**Material for the task**
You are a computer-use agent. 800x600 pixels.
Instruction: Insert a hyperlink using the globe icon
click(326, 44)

--

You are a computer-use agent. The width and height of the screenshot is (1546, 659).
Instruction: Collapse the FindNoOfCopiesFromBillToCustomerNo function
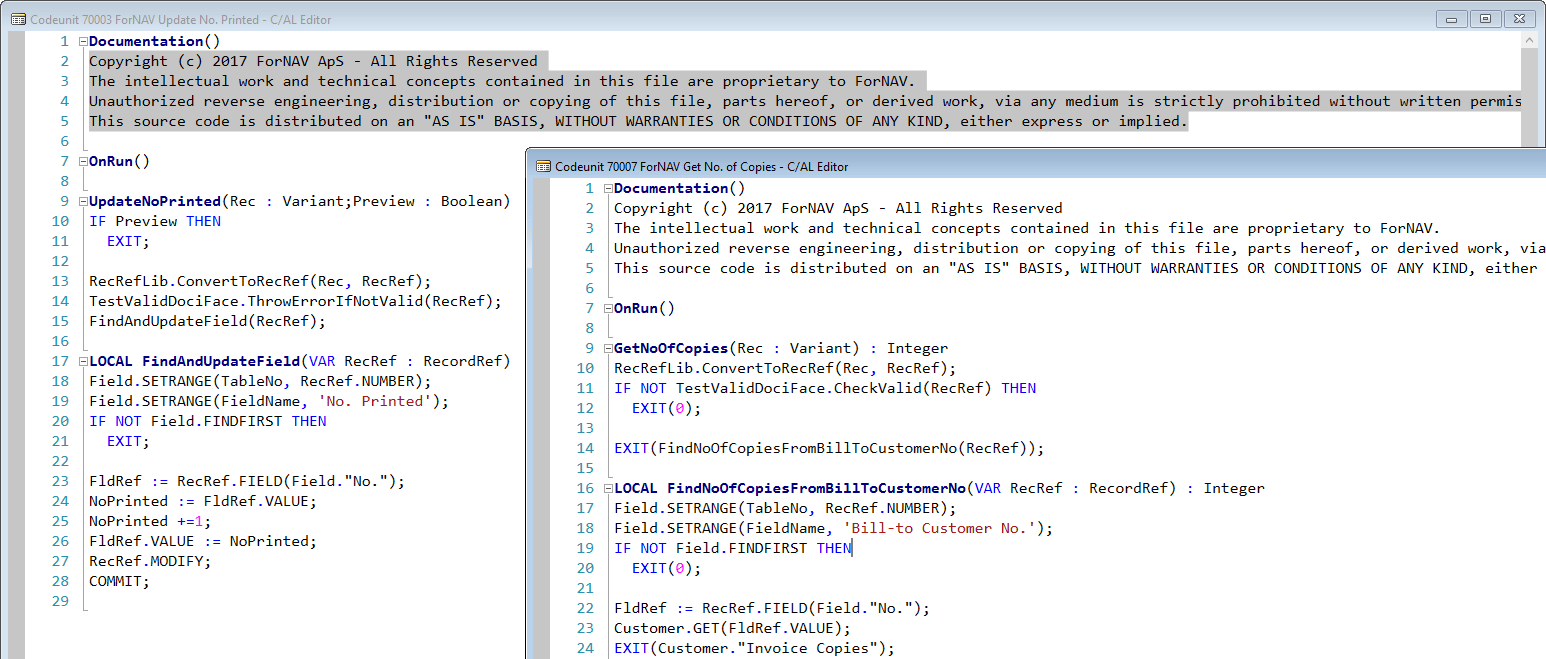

**Your assignment**
In the entries above, find the line with "You are a computer-use agent. The" and the line with "Instruction: Collapse the", then set down exactly those two and every line between them, nothing else.

**Exercise result**
You are a computer-use agent. The width and height of the screenshot is (1546, 659).
Instruction: Collapse the FindNoOfCopiesFromBillToCustomerNo function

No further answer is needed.